I don’t mean to paint with too broad a brush. Yes, I know lawyers who need technological help to calculate the tip at Applebee’s, acumen for instant computation of a 30-percent contingency fee off the top of any given figure notwithstanding. But I also know that certain of my classmates possess equal facility in the realms of art and science. I am not, however, among them, and I make that observation so that I can make one more: we have turned a dangerous corner.

As if to counter the oppressive weather conditions under which we trudge to class these days, our lectures have strayed from the gray dimension we were promised, spinning off the “it depends” axis into territory that demands black-and-white analysis. In Torts, we are no longer concerned with the aisle-sweeping schedules of supermarkets and the sequence of events that led to the presence of the squished grape on the floor. We’ve moved on to the mechanism by which the downed customer is to be compensated. Contracts class is a variation on the same theme, a study of the pecuniary consequences of broken promises. In other words – spoiler alert – it’s about the money. It turns out that restoring an injured party to pre-injured status involves a determination as to who pays how much and by what equation the dollars are divvied up.

:: RAW DATA ::
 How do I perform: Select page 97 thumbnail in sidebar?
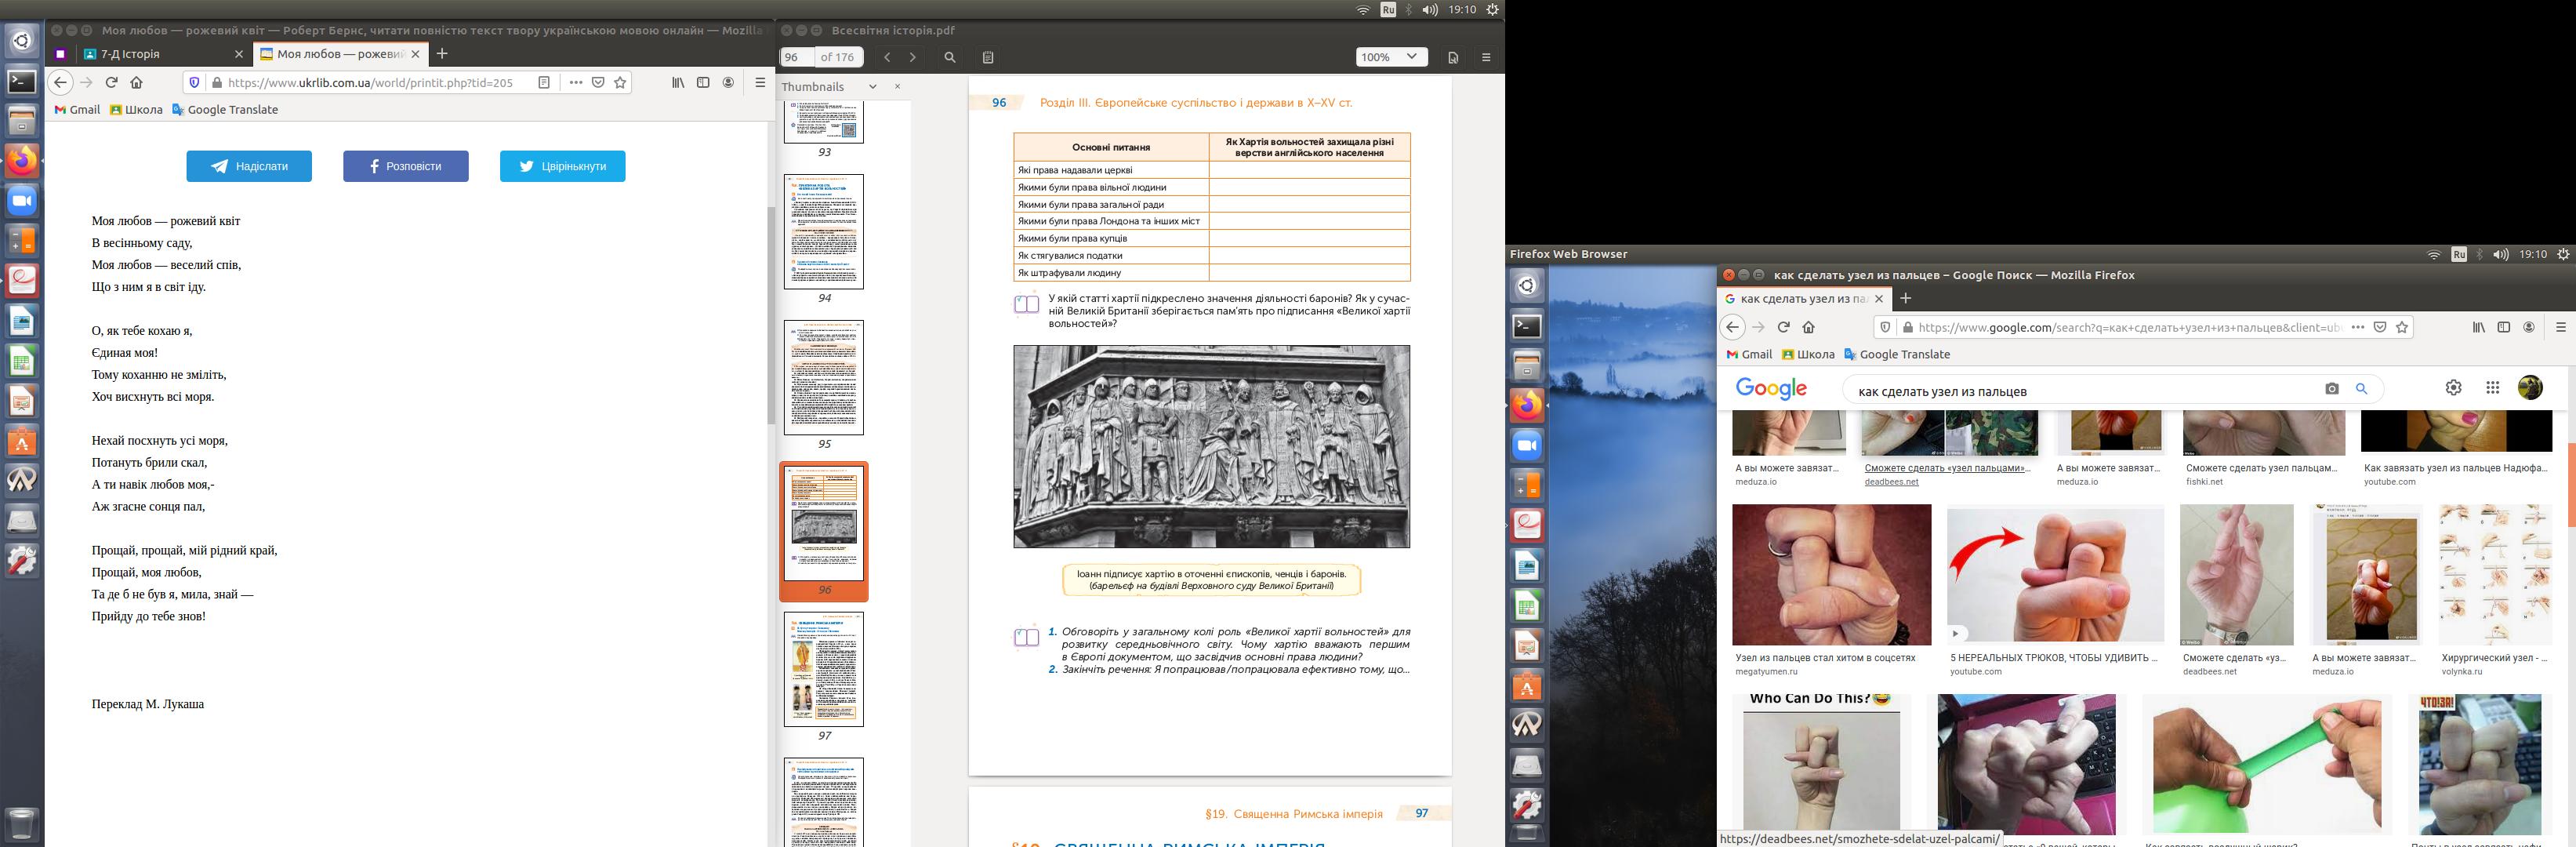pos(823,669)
* * *
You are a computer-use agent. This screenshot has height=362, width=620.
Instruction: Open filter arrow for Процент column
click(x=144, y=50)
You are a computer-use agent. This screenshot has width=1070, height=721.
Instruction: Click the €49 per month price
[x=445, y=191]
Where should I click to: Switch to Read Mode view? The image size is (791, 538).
* * *
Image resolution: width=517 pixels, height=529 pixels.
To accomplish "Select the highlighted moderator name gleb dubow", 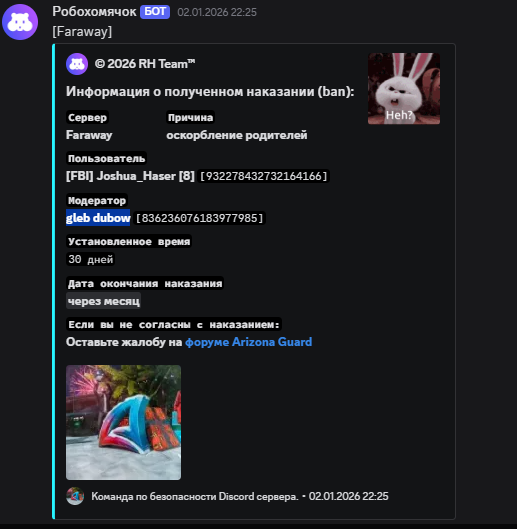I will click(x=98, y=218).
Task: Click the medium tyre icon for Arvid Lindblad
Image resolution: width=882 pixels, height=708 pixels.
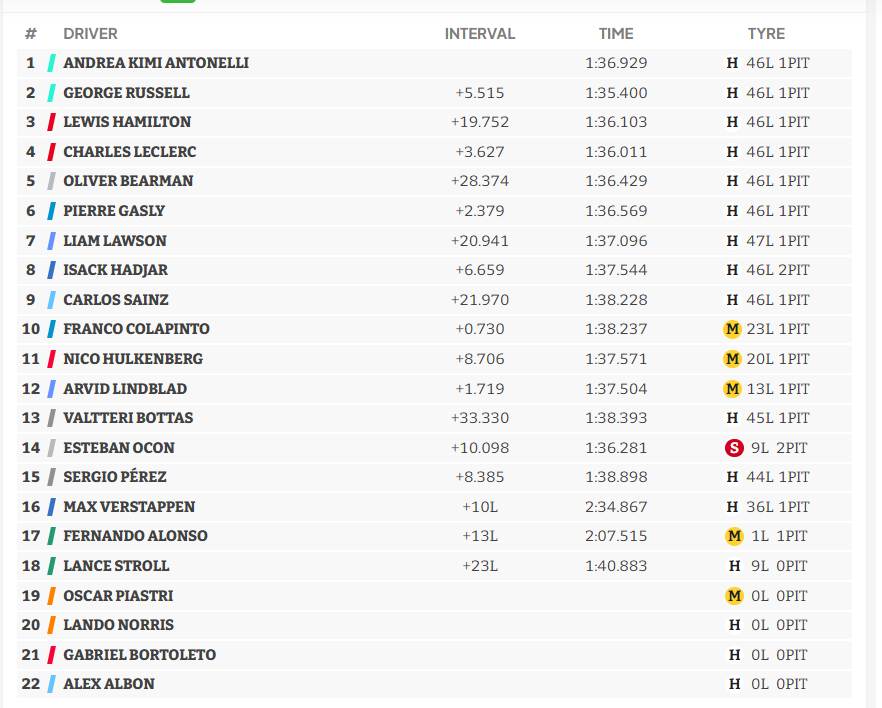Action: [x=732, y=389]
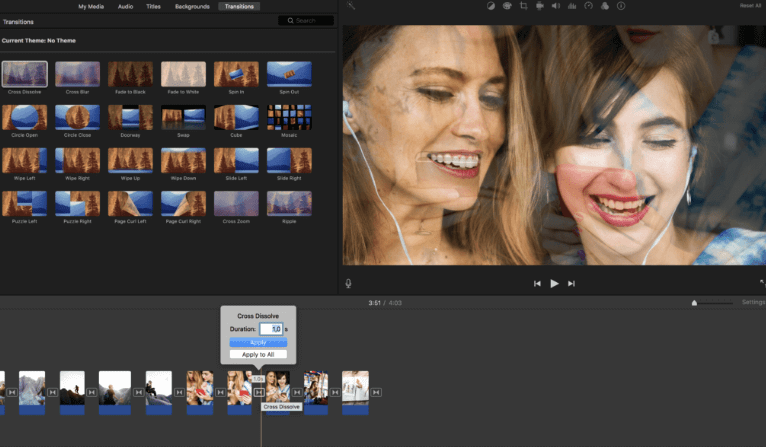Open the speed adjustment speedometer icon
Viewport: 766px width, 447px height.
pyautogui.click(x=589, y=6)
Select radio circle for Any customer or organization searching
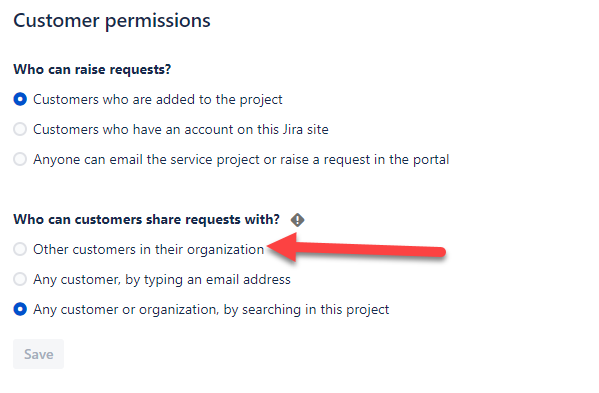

:: YOUR TASKS ::
A - In the law school essay, what does the writer say Contracts class studies?
B - Explain why, according to the law school essay, the writer points out not being among the classmates who have equal facility in art and science.
C - Continue the law school essay from the point where it stops.

:: ANSWERS TO THE TASKS ::
A - The pecuniary consequences of broken promises.

B - The writer makes that observation in order to make one more: that "we have turned a dangerous corner." Admitting a lack of ease with numbers sets up the worry that the lectures now demand calculation.

C -
As I said, this is challenging turf for some, especially those of us accustomed to scanning statistical evidence for the sole purpose of spotting subjective trends. If this were a courtroom, I would want to elicit the testimony of one Mrs. Cunningham, who once tried to teach me long division and induced a fourth-grade meltdown that for a time was the stuff of lore at Burkhead Elementary. I suffered a flashback last week when my Contracts professor listened to my overly analytical approach to computing expectation damages and looked at me as if I were a rat building its own maze when all she wanted was to hand me a gift-wrapped wedge of cheese. As an aside, I have to hand an honorable mention to her marvelous hypothetical contracts between Aunt Bee and Floyd the Barber, notwithstanding their inherent flaw, namely that Floyd would never breach a contract.

All right, if you have to know, it’s a fairly straightforward formula – subject to permutation and human touch, but straightforward at its core -- and I’m beginning to catch on. I exaggerate only because one who undertakes a courageous endeavor like law school has to maintain a sense of humor. And I’m sticking to my account of the long-division incident, not least because Mrs. Cunningham, who was in her early hundreds when it happened in the 1970s, is unlikely to refute it today.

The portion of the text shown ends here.